ACTIVITY: Transcribe exactly, please, the line bearing "Click the Content Improver text-lines icon" and all later lines through the end of the records, with the pictures left out.

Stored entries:
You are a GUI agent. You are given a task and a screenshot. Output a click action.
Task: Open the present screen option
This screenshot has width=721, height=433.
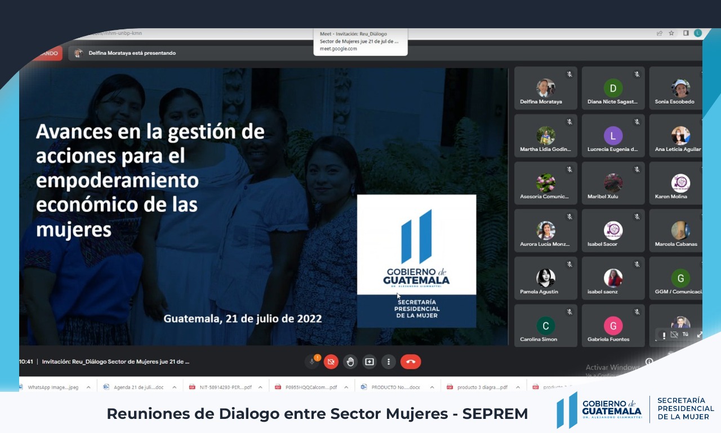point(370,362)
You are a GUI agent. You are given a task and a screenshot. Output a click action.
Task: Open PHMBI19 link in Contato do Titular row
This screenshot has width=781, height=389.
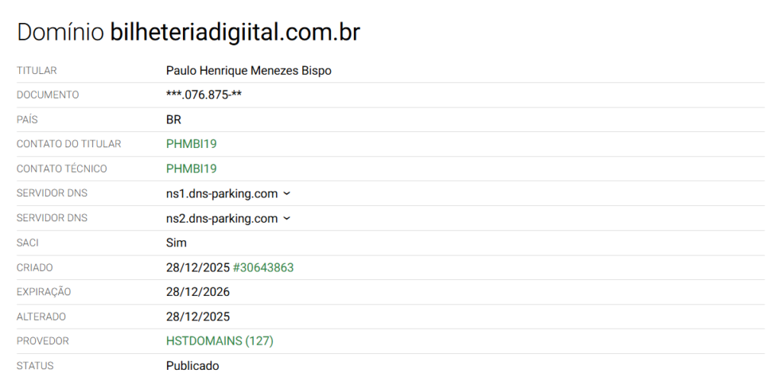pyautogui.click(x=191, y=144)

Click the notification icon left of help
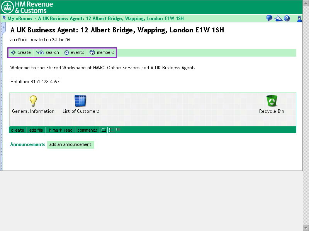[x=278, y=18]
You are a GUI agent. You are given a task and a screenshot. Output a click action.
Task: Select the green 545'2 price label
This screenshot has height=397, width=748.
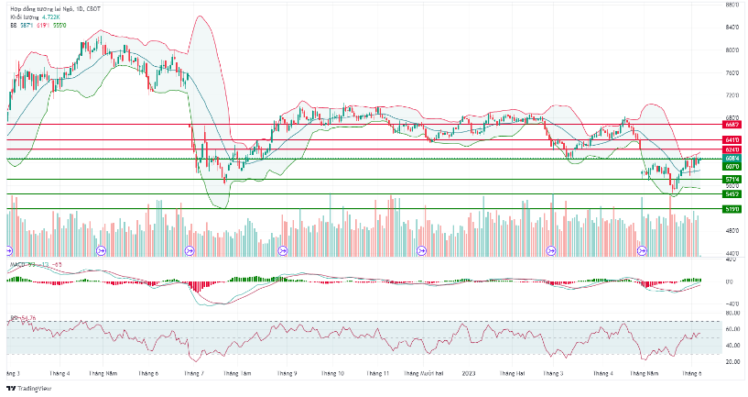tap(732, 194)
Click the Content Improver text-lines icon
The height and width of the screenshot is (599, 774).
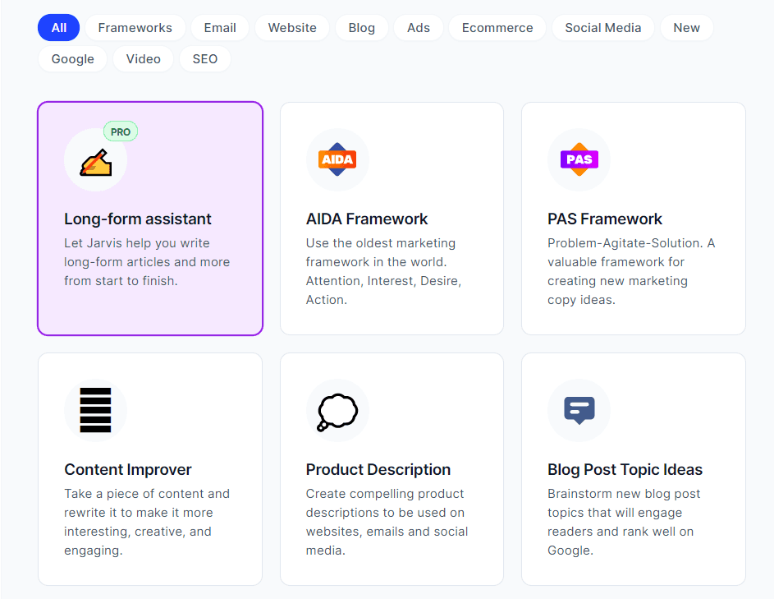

EXERCISE RESPONSE:
Click the Content Improver text-lines icon
The height and width of the screenshot is (599, 774).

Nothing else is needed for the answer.